▸ **THE TASK**
Only the lines from the one containing "Click the data" through the one containing "The width and height of the screenshot is (915, 517)." should be printed, exactly as they appear below, with both ends included.

▸ **GIVEN ENTRIES**
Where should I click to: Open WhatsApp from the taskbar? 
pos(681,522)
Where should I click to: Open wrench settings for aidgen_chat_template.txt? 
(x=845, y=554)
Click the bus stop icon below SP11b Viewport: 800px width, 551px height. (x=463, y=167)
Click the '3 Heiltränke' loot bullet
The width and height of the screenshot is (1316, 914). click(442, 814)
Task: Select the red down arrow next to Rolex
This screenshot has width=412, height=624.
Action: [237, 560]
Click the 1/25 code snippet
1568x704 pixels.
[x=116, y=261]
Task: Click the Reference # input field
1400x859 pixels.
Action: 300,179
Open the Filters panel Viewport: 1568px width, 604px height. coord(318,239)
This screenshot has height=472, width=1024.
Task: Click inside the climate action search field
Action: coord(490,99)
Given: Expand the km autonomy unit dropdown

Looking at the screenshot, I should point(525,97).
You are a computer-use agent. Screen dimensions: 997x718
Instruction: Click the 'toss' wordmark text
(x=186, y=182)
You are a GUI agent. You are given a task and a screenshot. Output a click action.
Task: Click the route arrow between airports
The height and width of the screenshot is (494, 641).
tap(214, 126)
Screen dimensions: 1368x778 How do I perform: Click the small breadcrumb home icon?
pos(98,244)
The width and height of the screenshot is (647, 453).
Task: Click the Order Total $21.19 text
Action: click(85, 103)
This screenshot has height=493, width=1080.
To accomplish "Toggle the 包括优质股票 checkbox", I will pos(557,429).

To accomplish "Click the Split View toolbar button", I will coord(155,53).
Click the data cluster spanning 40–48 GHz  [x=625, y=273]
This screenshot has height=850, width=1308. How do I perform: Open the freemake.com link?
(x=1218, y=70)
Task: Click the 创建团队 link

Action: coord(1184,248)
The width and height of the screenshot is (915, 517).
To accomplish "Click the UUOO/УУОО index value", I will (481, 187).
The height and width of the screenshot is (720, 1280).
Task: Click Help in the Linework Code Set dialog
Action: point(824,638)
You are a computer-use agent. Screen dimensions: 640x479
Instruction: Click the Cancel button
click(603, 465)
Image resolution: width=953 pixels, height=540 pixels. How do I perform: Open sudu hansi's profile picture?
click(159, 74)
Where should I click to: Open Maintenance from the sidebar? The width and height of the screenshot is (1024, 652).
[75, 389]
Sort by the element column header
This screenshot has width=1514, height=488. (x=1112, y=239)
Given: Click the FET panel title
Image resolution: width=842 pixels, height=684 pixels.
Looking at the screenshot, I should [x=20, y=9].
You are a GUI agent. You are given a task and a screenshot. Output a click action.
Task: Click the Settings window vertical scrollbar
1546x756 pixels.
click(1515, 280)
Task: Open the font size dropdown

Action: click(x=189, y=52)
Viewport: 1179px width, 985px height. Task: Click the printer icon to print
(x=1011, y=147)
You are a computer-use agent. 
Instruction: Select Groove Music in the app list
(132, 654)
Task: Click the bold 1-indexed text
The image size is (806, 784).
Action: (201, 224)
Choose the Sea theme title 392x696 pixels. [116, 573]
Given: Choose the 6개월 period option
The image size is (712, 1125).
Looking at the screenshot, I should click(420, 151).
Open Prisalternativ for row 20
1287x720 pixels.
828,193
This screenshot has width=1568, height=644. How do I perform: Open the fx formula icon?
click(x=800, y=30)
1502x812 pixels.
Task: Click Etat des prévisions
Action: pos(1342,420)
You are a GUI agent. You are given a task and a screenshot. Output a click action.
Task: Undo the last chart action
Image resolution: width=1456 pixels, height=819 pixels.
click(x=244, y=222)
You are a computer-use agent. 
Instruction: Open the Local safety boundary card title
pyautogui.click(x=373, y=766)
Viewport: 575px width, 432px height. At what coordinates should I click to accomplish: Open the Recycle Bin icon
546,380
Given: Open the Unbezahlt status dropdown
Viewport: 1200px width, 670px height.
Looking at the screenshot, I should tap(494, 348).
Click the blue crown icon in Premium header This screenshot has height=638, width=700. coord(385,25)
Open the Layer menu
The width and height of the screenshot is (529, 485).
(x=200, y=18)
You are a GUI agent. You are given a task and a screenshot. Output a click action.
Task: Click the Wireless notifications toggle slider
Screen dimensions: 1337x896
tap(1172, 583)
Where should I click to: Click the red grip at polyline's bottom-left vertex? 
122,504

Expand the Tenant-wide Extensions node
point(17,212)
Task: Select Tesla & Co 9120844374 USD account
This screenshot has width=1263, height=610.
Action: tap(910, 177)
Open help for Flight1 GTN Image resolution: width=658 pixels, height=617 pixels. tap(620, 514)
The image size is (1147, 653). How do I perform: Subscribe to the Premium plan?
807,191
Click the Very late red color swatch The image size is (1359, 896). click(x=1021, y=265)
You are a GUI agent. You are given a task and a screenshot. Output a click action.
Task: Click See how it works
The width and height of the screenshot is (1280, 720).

▸ **RESULT OF THE TASK**
Click the data cluster spanning 40–48 GHz  [x=625, y=273]
This screenshot has height=850, width=1308. How do I perform: Open the freemake.com link?
(x=1218, y=70)
Task: Click the 创建团队 link

Action: coord(1184,248)
The width and height of the screenshot is (915, 517).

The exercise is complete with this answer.